After all of the exertions, the space was in mint condition as the audience began to arrive for the pre-performance reception. I even had time to douse myself, being as dirty as the theater had been, and to change into evening garb. I was meant to give a speech, in French, at the end of the performance – transforming myself from pseudo-stage manager and technical director into suave maestro of the occasion. The Chargé put me at ease when we met before the show, telling me that I should most definitely deliver a written speech. Apparently, though I always prefer the immediacy of speaking extemporaneously, the Chargé counseled me that people in the Congo feel that reading a speech demonstrates respect for the audience in that time and effort was spent crafting the words. As a result, and with CAA’s last-minute coaching, I managed to deliver the message of gratitude without tripping over my high school French.

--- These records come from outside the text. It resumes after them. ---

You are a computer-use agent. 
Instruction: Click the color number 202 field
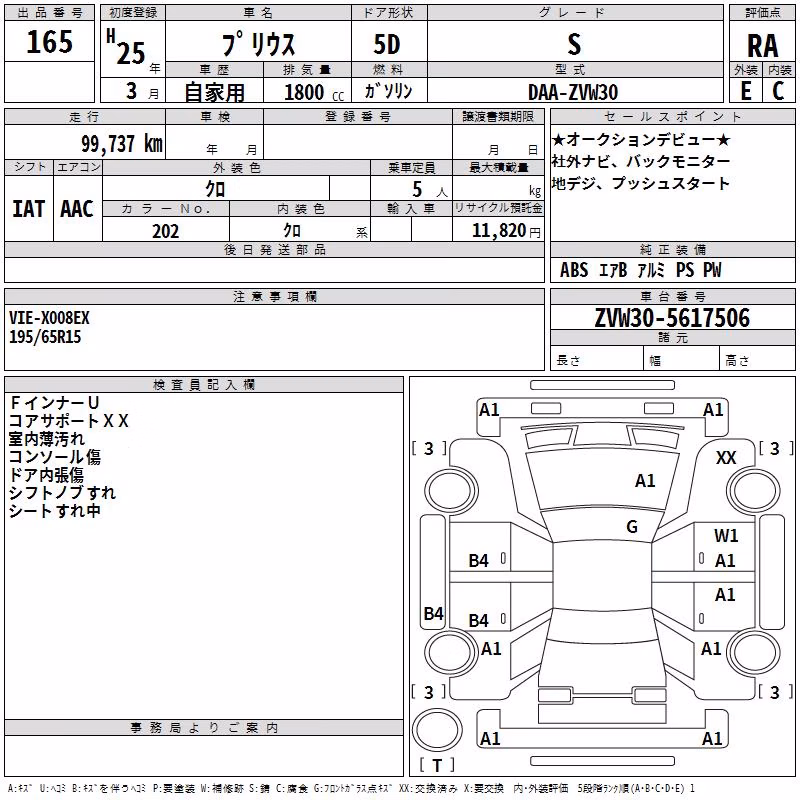[x=166, y=231]
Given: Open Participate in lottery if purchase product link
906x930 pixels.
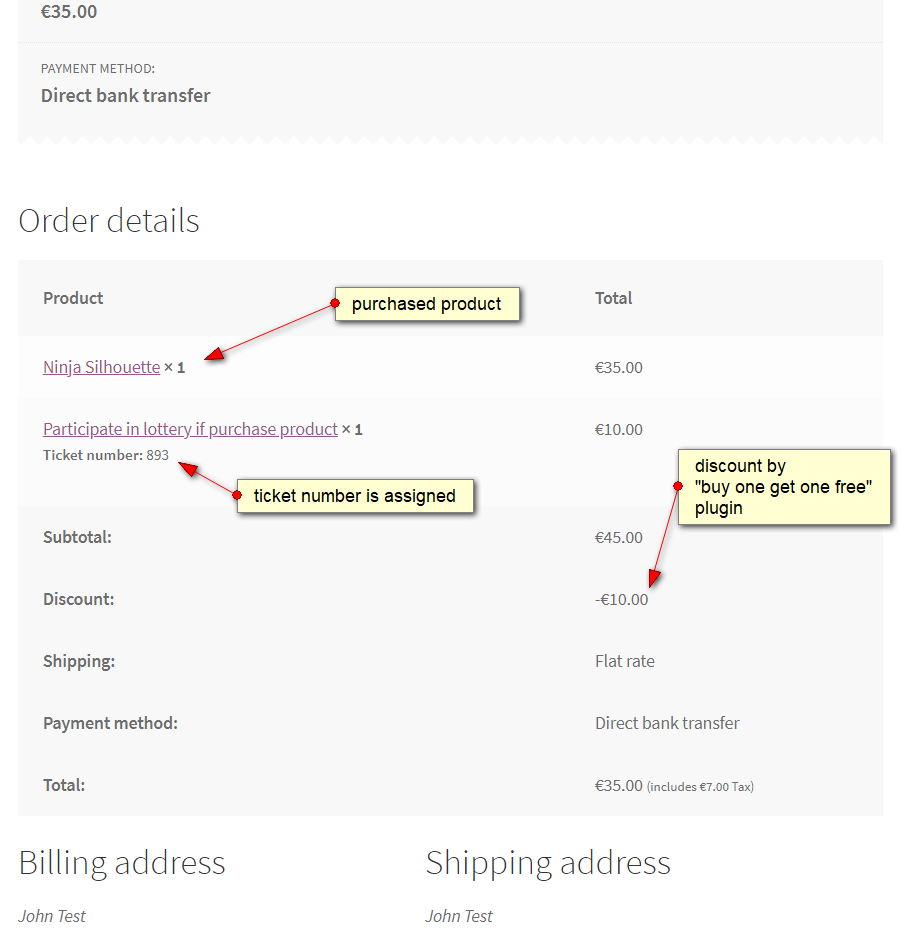Looking at the screenshot, I should 190,429.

A coda must be added to this review on the airport experience when we left the next morning. We got the full flavor of pan-handling as it is practiced in the DRC. Everyone was on the take in some way or another; we found that even the air traffic control officer had tried to extort money from us in the departure lounge with his song of woe about his sister's college tuition. Poor guy, he had to settle for a dozen cookies, gift of Pascale Weeks, who anticipated that we would be peckish after our check-in ordeal. We offered this 'gentleman' a share of our package and he promptly wolfed down the entire lot. Oh well, I guess that was a strange but somehow fitting last impression of the Congo.